[Objectif] Selon l'extrait cité, pourquoi rien n'a-t-il réussi à gâcher totalement la fête malgré les orages ? Répondez en une à trois phrases.

[Extrait cité]
::::

Que d’eau, que d’eau ! On reparlera longtemps des orages et des pluies diluviennes qui ont marqué l’édition 2022 du festival We Love Green, qui affichait complet et attendait 100 000 festivaliers au total, dont 25 000 lors de la soirée d’ouverture jeudi.
Si la météo a contraint les organisateurs à annuler les concerts du samedi 4 juin en début de soirée, si le retour fut difficile dans la boue et la flotte jusqu’aux chevilles, si la déception était grande de ne pas avoir pu applaudir Laylow, Clara Luciani ou Dinos, rien n’aura réussi à gâcher totalement la fête. Car le ciel n’était pas le seul ce week-end à faire parler la foudre : les artistes qui ont pu se produire samedi et dimanche ont été nombreux à offrir des sets endiablés, fougueux, électrisants, enthousiasmants. Nous n’avons pas pu tout voir mais voici nos coups de cœur.
KOFFEE
On venait applaudir une prometteuse voix du reggae, on a découvert une star. Koffee (Mikayla Simpson de son vrai nom) n’a que 22 ans mais elle porte en elle toute l’histoire du reggae. Sauf qu’en jeune fille moderne, cette auteure-compositrice et interprète jamaïcaine propulse le genre dans le 21e siècle en le trempant aux sonorités électroniques actuelles, afro-beat notamment, et à des basses énormes, quand ce n’est pas aux guitares pop. Démarré avec son tube Rapture, extrait du EP du même nom qui lui a valu un Grammy de l’album reggae il y a deux ans, son set déploie une énergie si positive qu’il fait oublier le ciel menaçant. Casquette à l’envers, bagues dentaires, grosse montre en or et gourmette, elle tient la scène comme un chef, bouge beaucoup, oscillant au micro entre chant auto-tuné (le hit Pull Up) et toasting, de son flow irrésistible à l’accent jamaïcain. Lorsque la pluie commence à tomber, le public ne bouge pas, et les parapluies sautent en rythme aux premiers rangs. Koffee est un astre qui réchauffe. Elle darde ses derniers rayons sur Toast, repris en chœur par la foule sous une pluie drue. Il est bientôt 18h, l’orage se fait de plus en plus violent. Une heure plus tard, après SCH et alors que les festivaliers et le site sont noyés sous un déluge d’eau, tous les concerts du samedi sont annulés.

::::

Entrées de données recueillies
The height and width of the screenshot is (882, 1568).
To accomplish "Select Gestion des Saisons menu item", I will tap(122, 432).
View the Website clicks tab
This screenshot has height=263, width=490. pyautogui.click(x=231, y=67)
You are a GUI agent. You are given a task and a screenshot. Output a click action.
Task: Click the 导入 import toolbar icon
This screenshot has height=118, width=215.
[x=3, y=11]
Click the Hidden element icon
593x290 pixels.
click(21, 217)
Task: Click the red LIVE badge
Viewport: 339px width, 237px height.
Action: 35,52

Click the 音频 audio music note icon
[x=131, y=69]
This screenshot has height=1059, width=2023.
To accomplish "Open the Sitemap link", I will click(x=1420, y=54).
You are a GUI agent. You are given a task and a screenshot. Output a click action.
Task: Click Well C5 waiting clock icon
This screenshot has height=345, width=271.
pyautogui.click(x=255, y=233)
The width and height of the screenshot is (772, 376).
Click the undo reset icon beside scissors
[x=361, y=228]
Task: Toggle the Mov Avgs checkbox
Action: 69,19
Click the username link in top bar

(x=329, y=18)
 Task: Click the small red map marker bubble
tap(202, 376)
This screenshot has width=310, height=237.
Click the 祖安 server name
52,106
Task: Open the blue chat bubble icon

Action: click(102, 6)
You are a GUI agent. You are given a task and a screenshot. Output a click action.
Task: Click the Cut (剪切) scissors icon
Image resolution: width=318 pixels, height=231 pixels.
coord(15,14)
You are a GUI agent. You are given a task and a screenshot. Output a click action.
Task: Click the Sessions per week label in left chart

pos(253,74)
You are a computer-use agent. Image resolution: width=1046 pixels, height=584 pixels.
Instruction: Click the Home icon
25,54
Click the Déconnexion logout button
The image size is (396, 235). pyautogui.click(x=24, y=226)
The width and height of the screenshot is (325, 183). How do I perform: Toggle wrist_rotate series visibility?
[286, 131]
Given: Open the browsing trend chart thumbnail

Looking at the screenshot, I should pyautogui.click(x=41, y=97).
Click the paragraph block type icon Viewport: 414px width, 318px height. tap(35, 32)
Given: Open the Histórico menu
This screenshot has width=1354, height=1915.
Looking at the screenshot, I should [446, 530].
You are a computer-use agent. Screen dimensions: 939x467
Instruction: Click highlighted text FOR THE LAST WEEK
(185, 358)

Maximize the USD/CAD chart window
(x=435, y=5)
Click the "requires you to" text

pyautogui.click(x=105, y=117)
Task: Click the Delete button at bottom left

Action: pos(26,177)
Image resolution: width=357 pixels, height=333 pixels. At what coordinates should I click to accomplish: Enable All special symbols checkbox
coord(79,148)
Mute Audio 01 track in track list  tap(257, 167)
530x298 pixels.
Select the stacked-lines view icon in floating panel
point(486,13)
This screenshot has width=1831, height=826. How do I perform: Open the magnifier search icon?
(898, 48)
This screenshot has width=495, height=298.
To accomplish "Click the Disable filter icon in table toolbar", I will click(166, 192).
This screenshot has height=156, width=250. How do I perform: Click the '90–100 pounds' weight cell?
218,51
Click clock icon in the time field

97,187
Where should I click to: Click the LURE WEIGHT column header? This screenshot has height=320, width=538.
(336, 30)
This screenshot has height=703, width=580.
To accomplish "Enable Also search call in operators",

::::

[Réponse correcte] Les artistes qui ont pu se produire samedi et dimanche ont été nombreux à offrir des sets endiablés, fougueux, électrisants et enthousiasmants. Ce week-end, le ciel n'était donc pas le seul à « faire parler la foudre ».